陆道夫,王 影
□修辞学论坛 主持人:高群教授
《利维坦》汉译本逻辑修辞的编码与解码——以黎思复、陆道夫两个译本为例
陆道夫1,王 影2
(1.吉林外国语大学 高级翻译学院,吉林 长春 130117;2.安徽农业大学 新农村发展研究院,安徽 合肥 230000)
通过拆解托马斯·霍布斯政治学经典《利维坦》中的逻辑修辞结构,借助于文化传播学“编码解码”理论,本文重点对比分析黎思复译本、陆道夫译本在主导、协商、对抗三种解码方式上的差异及其缘由,试图为经典的重译、复译提供新的翻译策略与路径。研究结果表明:黎译以主导-霸权式解码为主,陆译则侧重于主导式解码、协商式解码两种方式。译者不同的解码方式,产生了不同的译文传播效果和读者体验,多种解码方式的灵活运用,不仅能够给以后的经典著作英译带来新的启发和尝试,而且还会让目标语读者有更多更愉悦的版本选择。
托马斯·霍布斯;斯图亚特·霍尔;编码与解码;《利维坦》; 逻辑修辞;译本比较
在英国近代著名思想家托马斯·霍布斯(Thomas Hobbes, 1588-1679)的所有著作中,《利维坦》(, 1651)无疑是体系最完备、论证最严密、学术价值最高、影响最大的第一部政治学经典。霍布斯对于国家学说的贡献可以比肩于古希腊哲学家亚里士多德。霍布斯在该书中运用了大量的修辞逻辑,围绕着自然法、君主制、国家的主权、体制、形成和衰败等诸多问题,展开了充分的论证和分析,霍布斯关于国家的学说,在百年之变的当下中国,依然具有很大的启发性和指导意义。
黎思复、黎廷弼的《利维坦》汉译本(商务印书馆1985年版,以下简称“黎译本”)正值改革开放前期,文化交流开放包容,西方的很多经典著作大量译入中国,这是当时的时代之需。三十多年过去了,随着社会思潮和读者需求的变化,陆道夫等人与时俱进,推陈出新,重译了这本传世经典(群众出版社2019年版,以下简称“陆译本”),以应新时代的读者和学者阅读研究之需。
时隔两个世纪,黎译本和陆译本在译文的逻辑修辞上究竟有何差异?为什么会出现这种差异?本文将借助于著名文化理论家斯图亚特·霍尔(Stuart Hall, 1932-2014)的“编码与解码”理论,探究《利维坦》两个汉译本中逻辑修辞翻译的解码立场以及不同立场的翻译效果。

——————————

练习任务:
(1) 请把关于《利维坦》汉译本的引文中从“通过拆解托马斯·霍布斯政治学”起到“代的读者和学者阅读研究之需。”止的那一段原样重新录入。
(2) 根据关于《利维坦》汉译本的引文，黎译本由哪家出版社在哪一年出版？

数据行:
——————————

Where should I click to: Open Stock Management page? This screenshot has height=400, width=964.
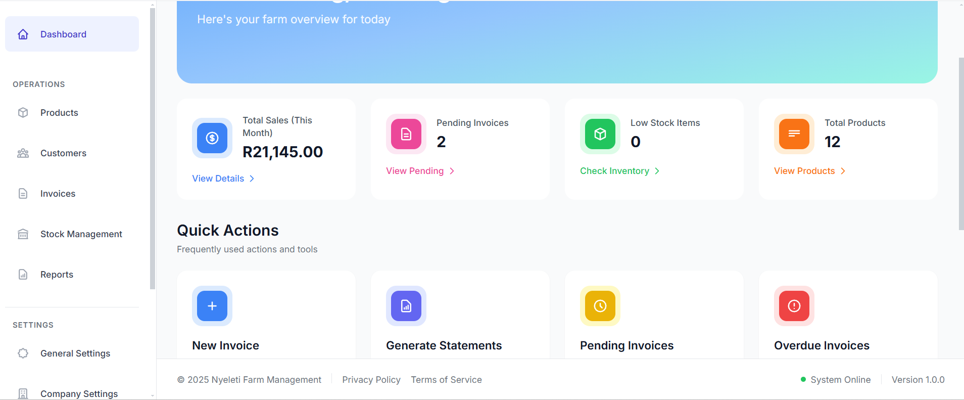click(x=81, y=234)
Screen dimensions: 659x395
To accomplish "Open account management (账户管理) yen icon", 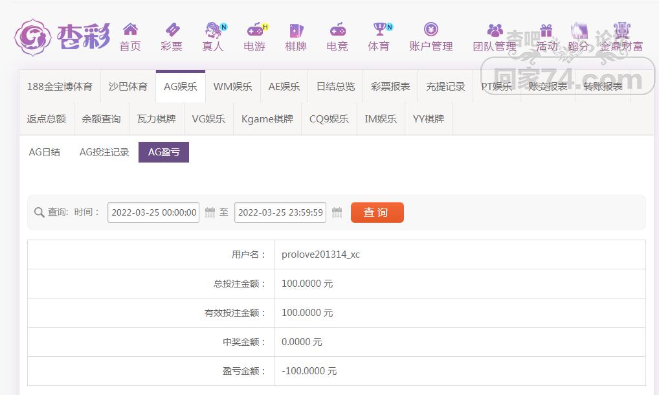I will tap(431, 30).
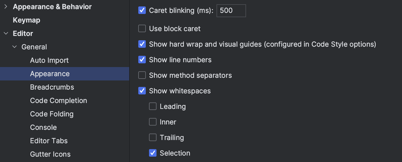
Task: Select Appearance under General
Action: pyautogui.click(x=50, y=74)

——————————

参考答案:
(1)
通过拆解托马斯·霍布斯政治学经典《利维坦》中的逻辑修辞结构,借助于文化传播学“编码解码”理论,本文重点对比分析黎思复译本、陆道夫译本在主导、协商、对抗三种解码方式上的差异及其缘由,试图为经典的重译、复译提供新的翻译策略与路径。研究结果表明:黎译以主导-霸权式解码为主,陆译则侧重于主导式解码、协商式解码两种方式。译者不同的解码方式,产生了不同的译文传播效果和读者体验,多种解码方式的灵活运用,不仅能够给以后的经典著作英译带来新的启发和尝试,而且还会让目标语读者有更多更愉悦的版本选择。
托马斯·霍布斯;斯图亚特·霍尔;编码与解码;《利维坦》; 逻辑修辞;译本比较
在英国近代著名思想家托马斯·霍布斯(Thomas Hobbes, 1588-1679)的所有著作中,《利维坦》(, 1651)无疑是体系最完备、论证最严密、学术价值最高、影响最大的第一部政治学经典。霍布斯对于国家学说的贡献可以比肩于古希腊哲学家亚里士多德。霍布斯在该书中运用了大量的修辞逻辑,围绕着自然法、君主制、国家的主权、体制、形成和衰败等诸多问题,展开了充分的论证和分析,霍布斯关于国家的学说,在百年之变的当下中国,依然具有很大的启发性和指导意义。
黎思复、黎廷弼的《利维坦》汉译本(商务印书馆1985年版,以下简称“黎译本”)正值改革开放前期,文化交流开放包容,西方的很多经典著作大量译入中国,这是当时的时代之需。三十多年过去了,随着社会思潮和读者需求的变化,陆道夫等人与时俱进,推陈出新,重译了这本传世经典(群众出版社2019年版,以下简称“陆译本”),以应新时代的读者和学者阅读研究之需。

(2) 黎译本由商务印书馆于1985年出版。